The loss of a loved one along with their dream of a bright future, is an unbearable pain for families. Another often overlooked hardship associated with the loss of a college student, is the repayment of student loans the parents have co-signed.

Such was the case for the MoveOn petition founders, Keith and Michelle Norris, whose daughter Brittani was tragically killed in an auto accident a week before her college graduation.

(Photo Composit/Rich Legg, Kirby Hamilton) Families dealing with the loss of a student are often left with the debt of student loans.

For more than three years following their loss, the Norris family was harassed with constant demands from Citibank to repay their daughter’s outstanding student loan. “While we grieved, Citibank continued to demand payment,” the Norris’ wrote, “and we struggled to pay these bills monthly.”

While Citibank eventually caved into public pressure to forgive the Norris’ debt, they never changed their policies regarding debt forgiveness in the case of student death or permanent disability.

With the help of both SignOn.org and MoveOn.org, the Norris’ public online petition has put pressure on loan companies like Citibank, Sallie Mae, and Wells Fargo, to adopt policies of forgiveness in the cases where the student dies before graduating.

With today’s dismal job market and ever-rising tuition costs, private student loans are  the only way over 14 million students are able to attend college according to the Federal Reserve Bank of New York.

When federal loans can’t cover all the costs of attending college, many students have to turn to private student loans requiring a co-signer, which is most often a parent.

While federal student loans are forgiven in the case of death or permanent disability, there is no such provision in the terms of private student loans. For many parents, the calls of the debt collectors are just daily reminders of their horrible loss.


“While we grieved, Citibank continued to demand payment, and we struggled to pay these bills monthly.”

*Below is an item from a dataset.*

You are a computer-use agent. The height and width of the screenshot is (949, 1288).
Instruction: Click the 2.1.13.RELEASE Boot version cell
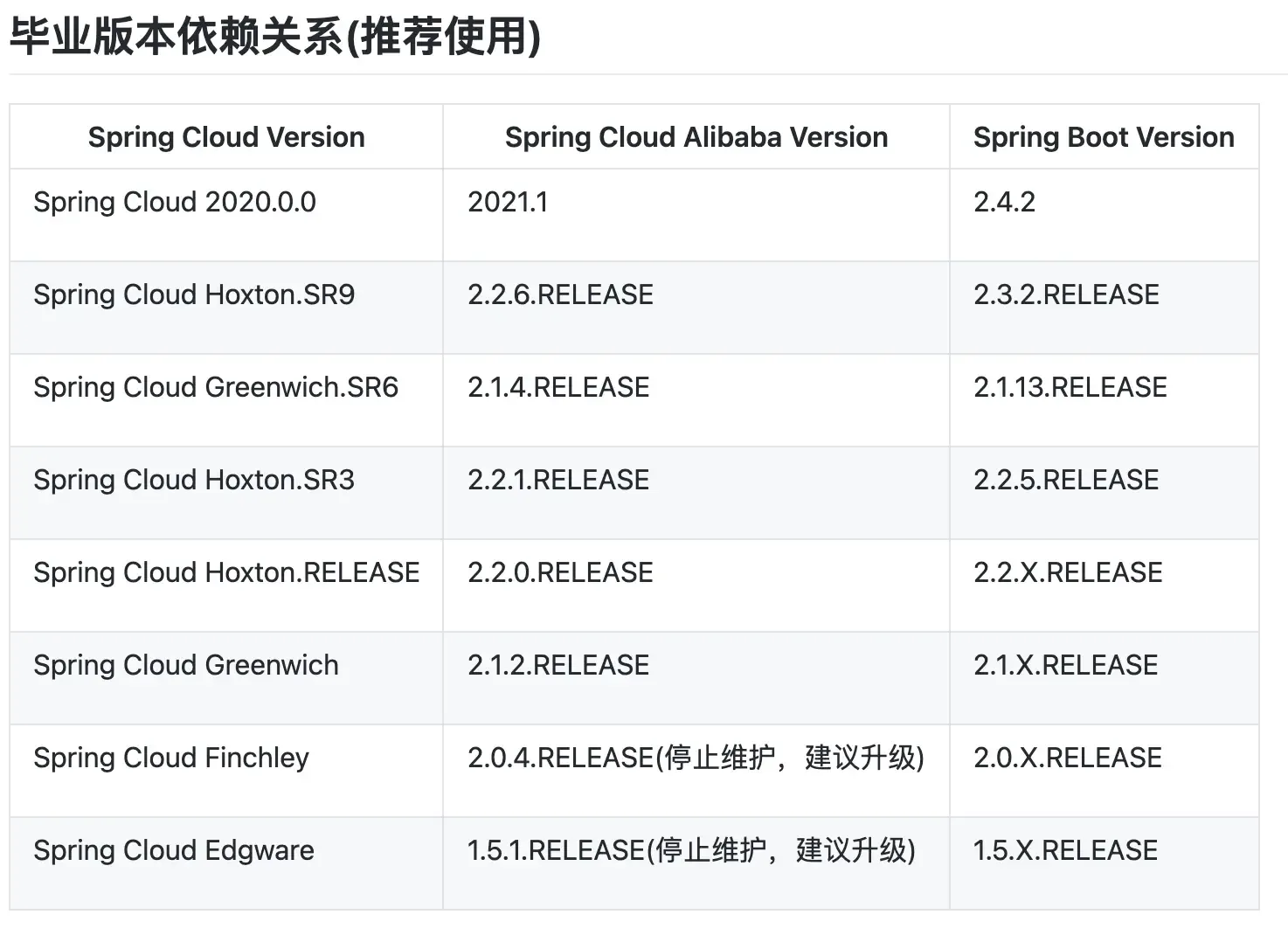1104,400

— Michelle and Keith Norris, MoveOn petition founders


In the case of private loans, lenders can be difficult to track down, as the loans are often quickly sold from one company to another, making it nearly impossible for grieving parents and their lawyers to enter forgiveness negotiations.  Therefore, many financial advisors recommend life insurance to protect the co-signer in situations involving the death of a student.

In an article by Mitch Smith on InsideHigherEd.com, KeyBank spokeswoman Lynne Woodman said, “Some banks take the position that you took out the loan, you co-signed for it, you’ve got to pay it back. Some banks take the position that we will always forgive the loan if a student dies and there’s a co-signer. Others do it case by case.”

KeyBank decided to forgive one such loan for the Bryski family, who lost their son to a traumatic brain injury while a student at Rutgers University student. The Bryski’s took action on a national level with Christopher Bryski Student Loan Protection Act, which is gaining momentum in the House of Representatives. The bill requires lenders to make loan conditions in the case of death clear to students and their co-signers.  However, it does not require the lenders to forgive the debt in these cases, only how the terms under which the debt collection will be pursued.

While there have been a handful of cases where the lending companies have caved to public pressure and an onslaught of bad press, there is little protection for grieving families from the ghoulish collecting practices of loan companies.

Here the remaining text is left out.